Remember: You have rights as a patient to ask any questions you want.


Books can certainly be helpful, but they’re still much different than talking to someone in person.

Friends and family

Friends and relatives can be helpful, sometimes. I just talked with a patient who told me she didn’t need classes because her mom was going to be with her in labor—and her mom birthed four babies naturally.

That’s great! But her mom didn’t know about all the options or the things that are now available for expectant moms. Her mom had labored in bed and birthed using stirrups. There are so many options now!


I love it that I can Google anything I want, but I don’t always learn the facts. Sometimes, it’s just someone else’s opinion. And sometimes it’s wrong.

Chance or circumstance

Another reason patients avoid childbirth classes: “It just happens.” Labor, that is.

Well, this is somewhat true. Labor does happen, and it will continue on to the delivery of a baby. Again, however, research has shown us that there are things you can do to help labor along. One big thing that makes a difference is improving your relaxation.

Some expectant moms have also said, “I’m having an epidural anyway, so I don’t need to go to classes.”

One conference I was at said the epidural failure rate is about 15 percent across the U.S. What’s more, you don’t start immediately in labor with an epidural. Wouldn’t it be good to know what your options are?

So this brings us to the critical point: What actually happens in childbirth classes?

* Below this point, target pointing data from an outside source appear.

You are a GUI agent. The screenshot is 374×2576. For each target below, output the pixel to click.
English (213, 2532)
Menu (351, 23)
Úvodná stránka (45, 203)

Here is just a smattering of what you’ll learn about in class:

  • Anatomy. This helps you understand what’s happening in labor. When you hear comments like, “You’re 6 centimeters dilated, 100 effaced, station O,” you’ll know what that means.
  • Normality. You learn what’s normal and what’s not in labor. You’ll learn the stages of labor and how labor progresses.
  • Relaxation. The importance of relaxation cannot be overstated—and there are many ways to help you stay relaxed in labor.
  • Options. There are many labor options available where you’re delivering. At Gerber Hospital, for example, we have nitrous oxide, aromatherapy and birth balls.
  • Tips. You can help labor move more quickly by following certain tips, which you can practice at childbirth classes.
  • Positions. There are plenty of options for delivery positions.
  • Golden hour. What will happen after the baby is born? We discuss important aspects such as skin-to-skin contact and delayed cord clamping.
  • Medications. What medications are offered at your delivery location? We discuss the pros and cons to all of them.
  • Breastfeeding. We talk about the how and the why.

Most importantly, you’ll be able to ask questions and meet other expecting parents.